Pour plusieurs observateurs avertis, la CAF prend avec cette réforme le risque de mettre à mal son équilibre financier et singulièrement de ses fédérations membres. Puisque, la vérité est que la CAN est aujourd'hui la seule compétition qui rapporte de l'argent à la CAF, aux Fédérations membres, aux joueurs locaux, aux médias, aux supporters, et aux économies nationales. C’est dire que la priver de sa fréquence actuelle, ce serait l’amputer de sa force. C’est pourquoi, certains pensent que les gouvernements africains doivent s’intéresser à cette réforme et parler d’une seule voix pour refuser cette colonisation. Car, in fine, il s’agit de l’identité, de l’histoire, des archives, de la culture, des héros et de la mémoire collective du peuple africain qui est ainsi pris en otage. Il s’agira d’un geste politique dans le sens noble du terme, et l’Afrique doit saisir cette brèche. Parce qu’il s’agit derrière chaque CAN de célébrer une Afrique populaire, celle qui vibre dans les rues, dans les quartiers, et dans les cœurs. Ce ne serait pas une immixtion dans une affaire associative parce que la CAN relève d’une question de souveraineté et de patrimoine stratégique du continent. Même s’il y a des africains qui trouvent ce changement annoncé comme une révolution. Soulignant qu’elle va permettre de s’arrimer à la donne mondiale et aussi rendre plus onéreux les droits télés, les droits sponsorings.

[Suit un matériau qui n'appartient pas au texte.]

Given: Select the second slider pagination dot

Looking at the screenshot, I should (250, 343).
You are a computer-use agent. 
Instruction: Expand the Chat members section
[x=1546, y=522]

Sur le plan sportif, la CAF dit compenser ce décalage quadriennal avec le lancement « d’une nouvelle Ligue Africaine des Nations (bisannuelle) passionnante » et garantit qu’elle accueillera, chaque année, une compétition d'équipe nationale senior de classe mondiale à laquelle les meilleurs joueurs africains participeront.

Seulement, il y a une vingtaine de nations africaines qui n'ont pas de stade homologué à domicile pour accueillir les matches de cette nouvelle compétition. Ce qui va enlever la ferveur populaire. Pour Gérard Dreyfus, il ne l’omnbre d’aucun doute que La volonté de faire passer la CAN d’un rythme biennal à un rythme quadriennal n’a rien d’innocent. C’est une tentative de réduire la visibilité du football africain, de le rendre plus discret, plus docile, plus compatible avec les agendas européens et les logiques commerciales qui ne profitent qu’à quelques-uns. « On voudrait que l’Afrique se contente des miettes, qu’elle renonce à son propre tempo, à sa propre dynamique, à sa propre fête ». Au final, les experts avec des avis plus médians reconnaissent les perturbations que la CAN a enregistré ces quinze dernières années avec les annulations, déplacements et reports incessants ont fait beaucoup de mal à la crédibilité de la compétition et du football africain. Mais continue à soutenir que la réforme constitue une révolution pour le continent même s’ils reconnaissent que cela risque d'ébranler cet édifice, certes fragile qui a été bâti depuis 70 ans. C’est pourquoi, sans appeler à la résistance de la CAF, ils appellent les instances dirigeantes à rassurer et à éclaircir certains points, notamment cette succession de deux CAN en deux ans (2027 et 2028) annoncée pour servir de phase transitoire.